One common trigger for ASMR is whispering. People who experience ASMR can derive extreme relaxation, tingles, and well-being simply from hearing gentle whispering, or nails scratching or tapping, or other soft sounds. 

It may sound weird, but physical responses to auditory stimuli are not that uncommon. The sound of someone getting sick may trigger nausea in you. The sound of someone scraping their teeth on utensils makes my teeth ache. Of course, the question is whether or not the responses are purely physical, or if they are caused by a chain reaction of unpleasant sounds triggering emotional responses which, in turn, trigger a physical response. 

Is ASMR Real? 

Those who experience it (including my own spouse) say that it's very real, and unfortunately, there hasn't been much in the way of study of this phenomena. A Swansea University study, however, found some interesting results. The researchers were indeed able to trigger ASMR fairly consistently among the study participants (all of whom self-identified as experiencing it when signing up for the study). Most interestingly, the researchers found a fairly high prevalence of synesthesia (a kind of cross-wiring of the senses, where people might see letters as certain colors, or experience tastes when hearing certain words) among the subjects, leading them to surmise that the same physiological causes of synesthesia may be responsible for ASMR. 

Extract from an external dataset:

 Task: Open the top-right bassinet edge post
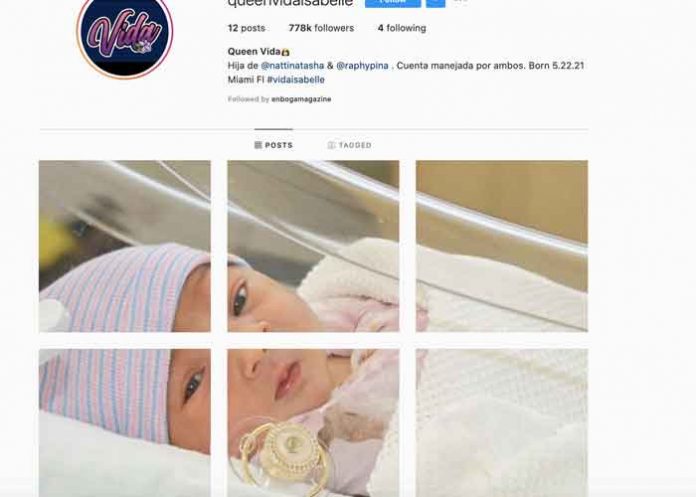[502, 246]
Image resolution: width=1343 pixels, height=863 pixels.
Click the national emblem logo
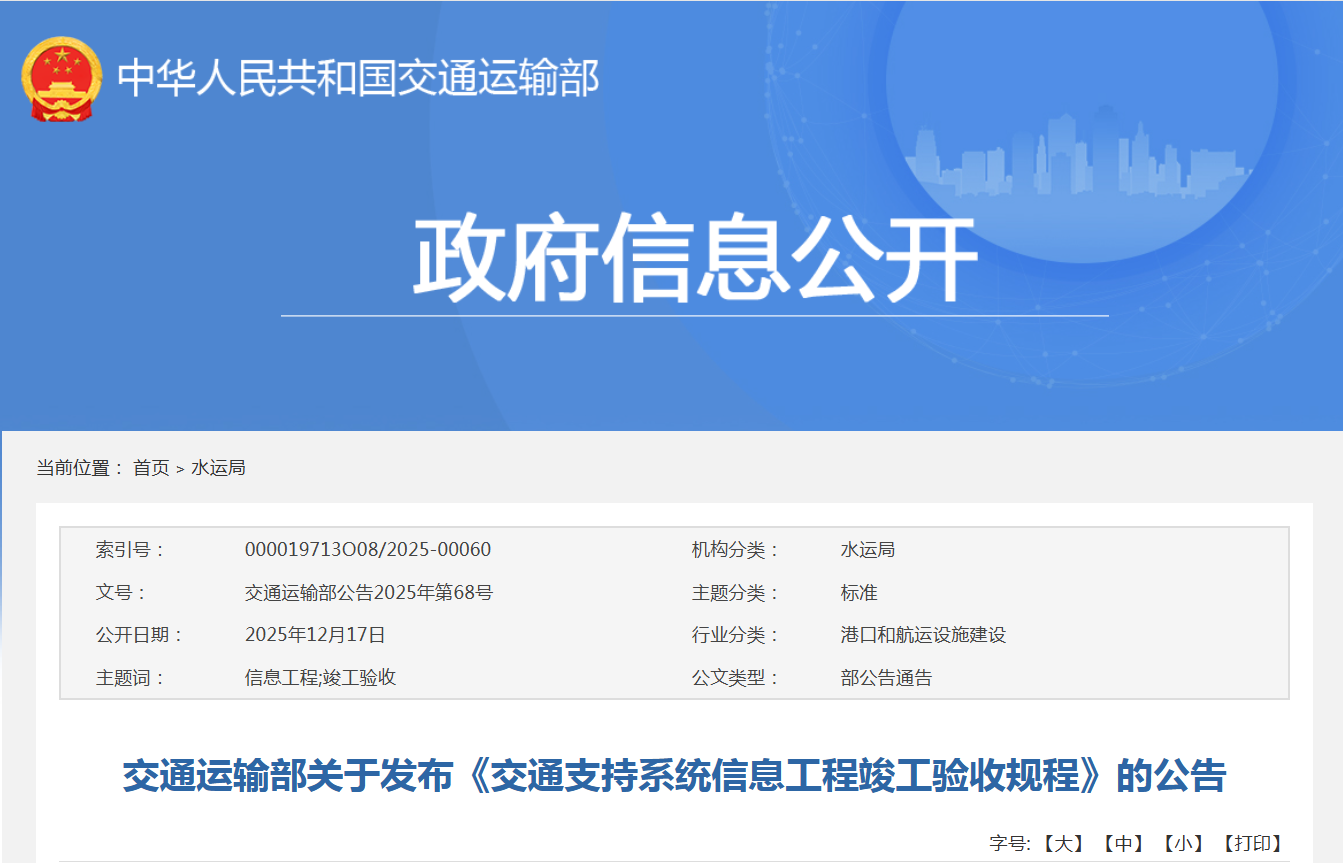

There is no way to know offhand if you are capable of experiencing ASMR, but it is completely harmless. So if you're curious, a quick internet search will turn up plenty of ASMR videos of people whispering, tapping their nails, or making other soft sounds. If you're bored stiff by these videos (like I am), then ASMR isn't in your makeup. But if you get delightful brain tingles and relaxation, then enjoy this simple, albeit slightly unusual, way to relieve your stress and feel great!